PhaseCore ObjectiveKey TasksEstimated Duration
Phase 1Metrics Middle Platform + compliance foundationCore metric sorting, HQL definition, permission sandbox configuration6 weeks
Phase 2Risk control + investment advisory scenariosAnti-fraud model, real-time risk monitoring, intelligent investment advisory configuration8 weeks
Phase 3Full business coverageCross-business-line analysis, federated learning, supply chain finance6 weeks

6.2 Key Success Factors for Financial Scenarios

Factor 1: Compliance First

For Agentic BI implementation in the financial industry, compliance is the first priority—not “adding compliance after features go live,” but “compliance architecture before feature design.” It is recommended to complete the three-layer permission sandbox configuration and Agent operation auditing deployment in the first phase, ensuring all subsequent feature launches run within the compliance framework.

Factor 2: Cross-Business-Line Unification of Metric Standards

A typical challenge for financial groups is cross-business-line (banking, securities, insurance) metric standard differences. It is recommended that in Metrics Middle Platform construction, unified atomic metric standards at the group level (such as “total assets,” “net profit,” “ROE”) be defined first, with each business line referencing the same atomic metric but configuring different dimensional conditions—this ensures consistency in group-level aggregation while retaining business flexibility for each business line.

Factor 3: Balance Between Real-Time and Batch Processing

Risk control scenarios require millisecond-level response, but not all indicators can be pre-computed in real-time. It is recommended to categorize indicators into three时效层级:

  • Real-time indicators (second-level update): Risk control indicators such as transaction frequency, large transaction proportion
  • Near-real-time indicators (minute-level update): Risk indicators such as VaR, volatility
  • Batch processing indicators (daily update): Operational indicators such as net profit, ROE

Configure different pre-computation strategies based on时效层级 to achieve balance between real-time capability and computational cost.


Conclusion

The financial industry’s requirements for data analysis are not “prettier dashboards” and “faster query speeds,” but “more reliable security guarantees” and “more timely compliance auditing.” The value of Agentic BI in the financial industry lies not in making data look more intuitive, but in making data usage more secure, more compliant, and more timely.
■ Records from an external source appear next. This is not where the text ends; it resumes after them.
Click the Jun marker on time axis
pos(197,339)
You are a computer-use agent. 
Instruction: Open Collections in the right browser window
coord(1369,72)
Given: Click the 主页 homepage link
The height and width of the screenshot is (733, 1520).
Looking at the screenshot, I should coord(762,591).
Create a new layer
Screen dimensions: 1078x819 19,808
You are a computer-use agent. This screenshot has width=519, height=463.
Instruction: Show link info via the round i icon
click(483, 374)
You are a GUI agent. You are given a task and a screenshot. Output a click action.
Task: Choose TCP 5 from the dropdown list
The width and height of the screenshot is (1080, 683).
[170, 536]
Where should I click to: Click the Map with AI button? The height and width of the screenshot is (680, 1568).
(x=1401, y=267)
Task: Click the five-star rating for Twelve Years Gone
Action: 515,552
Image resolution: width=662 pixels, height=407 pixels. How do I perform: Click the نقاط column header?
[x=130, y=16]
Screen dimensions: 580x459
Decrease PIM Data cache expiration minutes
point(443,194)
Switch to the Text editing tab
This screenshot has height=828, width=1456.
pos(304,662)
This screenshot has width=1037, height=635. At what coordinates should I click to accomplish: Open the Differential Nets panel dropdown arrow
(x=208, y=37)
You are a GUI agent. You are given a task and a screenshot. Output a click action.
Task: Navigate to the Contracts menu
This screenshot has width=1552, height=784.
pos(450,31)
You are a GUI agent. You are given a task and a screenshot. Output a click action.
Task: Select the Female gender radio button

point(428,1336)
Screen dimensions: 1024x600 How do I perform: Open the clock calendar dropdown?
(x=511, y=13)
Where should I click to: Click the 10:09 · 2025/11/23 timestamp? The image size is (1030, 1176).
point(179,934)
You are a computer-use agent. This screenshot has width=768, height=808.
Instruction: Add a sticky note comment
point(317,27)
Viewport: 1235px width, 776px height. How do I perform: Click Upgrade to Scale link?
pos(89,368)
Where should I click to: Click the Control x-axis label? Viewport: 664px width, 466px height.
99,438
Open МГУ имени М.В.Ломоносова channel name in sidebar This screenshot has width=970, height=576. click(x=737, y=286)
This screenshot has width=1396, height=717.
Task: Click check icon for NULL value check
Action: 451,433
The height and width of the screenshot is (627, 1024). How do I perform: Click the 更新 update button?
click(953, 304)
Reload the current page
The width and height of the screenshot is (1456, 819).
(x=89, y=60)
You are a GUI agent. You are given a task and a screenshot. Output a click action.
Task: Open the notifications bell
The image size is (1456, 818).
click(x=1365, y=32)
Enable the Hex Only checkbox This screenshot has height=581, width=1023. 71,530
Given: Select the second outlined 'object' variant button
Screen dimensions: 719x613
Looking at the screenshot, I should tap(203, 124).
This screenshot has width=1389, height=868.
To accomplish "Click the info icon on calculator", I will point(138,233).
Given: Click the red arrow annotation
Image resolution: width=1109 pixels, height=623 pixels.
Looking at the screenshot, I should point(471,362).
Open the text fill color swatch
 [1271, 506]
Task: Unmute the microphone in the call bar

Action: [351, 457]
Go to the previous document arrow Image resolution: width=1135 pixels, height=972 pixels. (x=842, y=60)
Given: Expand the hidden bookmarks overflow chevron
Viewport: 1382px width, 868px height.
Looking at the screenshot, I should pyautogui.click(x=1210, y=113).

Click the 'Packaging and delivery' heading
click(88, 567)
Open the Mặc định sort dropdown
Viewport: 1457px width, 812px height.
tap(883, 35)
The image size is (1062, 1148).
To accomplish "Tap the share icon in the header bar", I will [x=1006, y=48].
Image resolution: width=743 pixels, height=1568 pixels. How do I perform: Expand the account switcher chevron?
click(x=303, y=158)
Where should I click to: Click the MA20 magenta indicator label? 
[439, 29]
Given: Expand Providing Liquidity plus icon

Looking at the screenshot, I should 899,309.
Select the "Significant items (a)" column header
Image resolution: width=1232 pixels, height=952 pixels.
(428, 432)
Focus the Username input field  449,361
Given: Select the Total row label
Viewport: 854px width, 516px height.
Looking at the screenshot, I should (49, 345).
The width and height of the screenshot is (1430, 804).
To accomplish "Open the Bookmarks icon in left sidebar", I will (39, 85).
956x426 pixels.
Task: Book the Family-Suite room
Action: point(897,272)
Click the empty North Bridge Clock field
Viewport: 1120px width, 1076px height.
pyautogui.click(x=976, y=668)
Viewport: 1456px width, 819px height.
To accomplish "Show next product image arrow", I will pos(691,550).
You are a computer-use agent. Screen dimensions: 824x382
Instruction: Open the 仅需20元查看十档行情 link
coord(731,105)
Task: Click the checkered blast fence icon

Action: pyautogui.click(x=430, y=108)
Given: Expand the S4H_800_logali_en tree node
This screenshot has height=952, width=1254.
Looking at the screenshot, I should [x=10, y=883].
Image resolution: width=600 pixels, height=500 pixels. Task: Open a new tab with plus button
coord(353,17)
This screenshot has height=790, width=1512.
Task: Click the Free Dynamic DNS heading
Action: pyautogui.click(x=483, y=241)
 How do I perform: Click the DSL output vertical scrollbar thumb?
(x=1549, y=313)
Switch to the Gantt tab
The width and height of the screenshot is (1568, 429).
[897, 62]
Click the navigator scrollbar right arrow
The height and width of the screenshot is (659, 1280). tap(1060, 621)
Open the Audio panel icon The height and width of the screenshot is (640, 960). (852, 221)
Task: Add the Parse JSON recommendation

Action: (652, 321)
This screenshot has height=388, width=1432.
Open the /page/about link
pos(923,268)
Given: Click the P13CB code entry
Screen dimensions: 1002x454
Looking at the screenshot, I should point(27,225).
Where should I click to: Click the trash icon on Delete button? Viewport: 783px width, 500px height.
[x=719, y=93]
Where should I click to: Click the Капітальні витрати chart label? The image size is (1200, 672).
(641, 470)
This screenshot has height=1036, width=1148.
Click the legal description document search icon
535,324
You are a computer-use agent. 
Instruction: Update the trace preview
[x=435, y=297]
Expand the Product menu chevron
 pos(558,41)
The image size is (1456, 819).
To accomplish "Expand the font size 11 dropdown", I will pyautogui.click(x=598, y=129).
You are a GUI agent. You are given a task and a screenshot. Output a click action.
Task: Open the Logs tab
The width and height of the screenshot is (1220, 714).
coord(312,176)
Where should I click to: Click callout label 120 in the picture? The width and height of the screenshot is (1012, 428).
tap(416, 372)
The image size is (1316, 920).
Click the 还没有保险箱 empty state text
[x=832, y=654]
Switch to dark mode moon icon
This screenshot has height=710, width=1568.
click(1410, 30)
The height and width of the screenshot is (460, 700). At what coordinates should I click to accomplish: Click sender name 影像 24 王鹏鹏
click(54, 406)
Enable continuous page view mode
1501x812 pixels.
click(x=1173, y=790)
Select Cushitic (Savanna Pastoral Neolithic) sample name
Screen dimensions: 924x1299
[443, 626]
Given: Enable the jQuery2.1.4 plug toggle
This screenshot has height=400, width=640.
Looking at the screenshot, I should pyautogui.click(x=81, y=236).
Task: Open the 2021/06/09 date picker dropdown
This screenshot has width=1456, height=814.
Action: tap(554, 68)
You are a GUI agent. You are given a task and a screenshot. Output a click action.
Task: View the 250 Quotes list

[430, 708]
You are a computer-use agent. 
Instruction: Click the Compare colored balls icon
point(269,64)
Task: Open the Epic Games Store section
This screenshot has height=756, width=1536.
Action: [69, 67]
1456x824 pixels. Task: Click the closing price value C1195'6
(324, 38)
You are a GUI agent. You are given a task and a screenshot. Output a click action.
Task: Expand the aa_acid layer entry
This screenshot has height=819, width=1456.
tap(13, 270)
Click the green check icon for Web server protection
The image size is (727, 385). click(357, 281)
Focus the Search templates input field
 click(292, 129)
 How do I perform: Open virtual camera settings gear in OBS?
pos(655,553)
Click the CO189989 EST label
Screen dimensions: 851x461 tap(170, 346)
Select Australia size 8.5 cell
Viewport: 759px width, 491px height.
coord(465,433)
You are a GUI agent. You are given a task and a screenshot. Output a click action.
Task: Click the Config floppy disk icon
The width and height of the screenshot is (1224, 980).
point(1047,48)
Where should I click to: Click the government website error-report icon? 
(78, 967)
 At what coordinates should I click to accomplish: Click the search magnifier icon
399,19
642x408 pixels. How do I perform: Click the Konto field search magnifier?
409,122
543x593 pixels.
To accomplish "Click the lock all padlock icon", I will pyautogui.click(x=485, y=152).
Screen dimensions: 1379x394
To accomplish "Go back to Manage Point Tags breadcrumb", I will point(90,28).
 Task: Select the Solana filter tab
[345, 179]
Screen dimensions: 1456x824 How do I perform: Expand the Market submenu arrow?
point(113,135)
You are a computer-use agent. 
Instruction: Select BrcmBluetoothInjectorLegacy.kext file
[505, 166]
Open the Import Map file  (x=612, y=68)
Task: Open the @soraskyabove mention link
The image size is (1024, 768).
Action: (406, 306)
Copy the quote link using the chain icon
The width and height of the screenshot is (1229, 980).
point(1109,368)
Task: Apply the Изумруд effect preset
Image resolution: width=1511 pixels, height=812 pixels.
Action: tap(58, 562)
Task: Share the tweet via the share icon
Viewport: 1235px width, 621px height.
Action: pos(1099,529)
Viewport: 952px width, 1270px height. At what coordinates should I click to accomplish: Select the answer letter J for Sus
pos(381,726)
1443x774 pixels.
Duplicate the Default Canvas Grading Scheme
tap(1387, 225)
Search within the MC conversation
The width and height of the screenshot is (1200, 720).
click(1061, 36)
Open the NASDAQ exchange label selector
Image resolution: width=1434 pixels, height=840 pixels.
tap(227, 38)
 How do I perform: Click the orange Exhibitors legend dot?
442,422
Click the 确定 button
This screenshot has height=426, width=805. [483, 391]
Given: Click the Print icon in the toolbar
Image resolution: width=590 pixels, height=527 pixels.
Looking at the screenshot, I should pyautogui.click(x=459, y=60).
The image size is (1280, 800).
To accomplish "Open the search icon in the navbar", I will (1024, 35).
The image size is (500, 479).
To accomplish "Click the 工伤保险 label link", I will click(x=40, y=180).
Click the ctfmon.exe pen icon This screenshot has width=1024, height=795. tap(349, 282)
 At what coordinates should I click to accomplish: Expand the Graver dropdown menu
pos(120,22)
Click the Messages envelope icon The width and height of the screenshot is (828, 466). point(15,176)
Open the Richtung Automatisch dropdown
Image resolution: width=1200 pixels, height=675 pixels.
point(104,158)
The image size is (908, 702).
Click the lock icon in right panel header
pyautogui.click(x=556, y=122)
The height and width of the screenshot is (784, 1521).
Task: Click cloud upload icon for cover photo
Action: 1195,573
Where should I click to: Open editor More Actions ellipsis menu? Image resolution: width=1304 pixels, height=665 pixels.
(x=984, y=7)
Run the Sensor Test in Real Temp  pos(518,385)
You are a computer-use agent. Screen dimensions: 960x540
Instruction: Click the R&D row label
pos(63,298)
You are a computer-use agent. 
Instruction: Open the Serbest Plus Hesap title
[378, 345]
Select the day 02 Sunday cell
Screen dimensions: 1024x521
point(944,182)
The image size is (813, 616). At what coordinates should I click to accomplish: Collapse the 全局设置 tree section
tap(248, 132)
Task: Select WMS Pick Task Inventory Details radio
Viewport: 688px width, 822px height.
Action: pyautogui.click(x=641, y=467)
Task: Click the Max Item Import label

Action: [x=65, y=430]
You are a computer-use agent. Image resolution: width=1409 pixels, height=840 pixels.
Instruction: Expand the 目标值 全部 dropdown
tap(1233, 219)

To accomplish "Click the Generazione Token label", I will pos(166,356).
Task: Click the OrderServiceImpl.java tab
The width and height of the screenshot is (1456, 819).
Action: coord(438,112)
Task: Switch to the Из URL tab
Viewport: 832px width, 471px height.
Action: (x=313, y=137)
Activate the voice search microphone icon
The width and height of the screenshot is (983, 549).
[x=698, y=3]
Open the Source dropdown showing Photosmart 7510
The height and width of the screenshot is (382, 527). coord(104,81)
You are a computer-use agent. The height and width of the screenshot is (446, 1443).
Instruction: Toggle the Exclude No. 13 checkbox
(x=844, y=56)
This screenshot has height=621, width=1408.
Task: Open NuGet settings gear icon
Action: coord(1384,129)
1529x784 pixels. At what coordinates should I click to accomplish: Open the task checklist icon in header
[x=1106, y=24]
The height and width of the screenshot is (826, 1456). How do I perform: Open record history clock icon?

Hengshi Sense 6.2, through three-layer permission sandbox protection, complete Agent operation audit records, and Text2Metrics semantic layer precision, builds an Agentic BI architecture of “security and intelligence in parallel” for the financial industry. When anti-fraud evolves from “post-event analysis” to “millisecond-level real-time blocking,” when intelligent investment advisory evolves from “manual answering” to “2-second instant response,” when compliance auditing evolves from “2-week manual compilation” to “1-hour automatic generation”—the financial industry’s decision intelligence truly enters the Agentic era.

In the financial field, true Agentic BI doesn’t let AI run naked—it builds a “balance between freedom and security” at the semantic layer. Dynamic drill-down grants it the depth of thinking; the permission sandbox ensures the boundaries of its actions. This is both a choice of technical architecture and a profound understanding of the financial industry’s compliance requirements.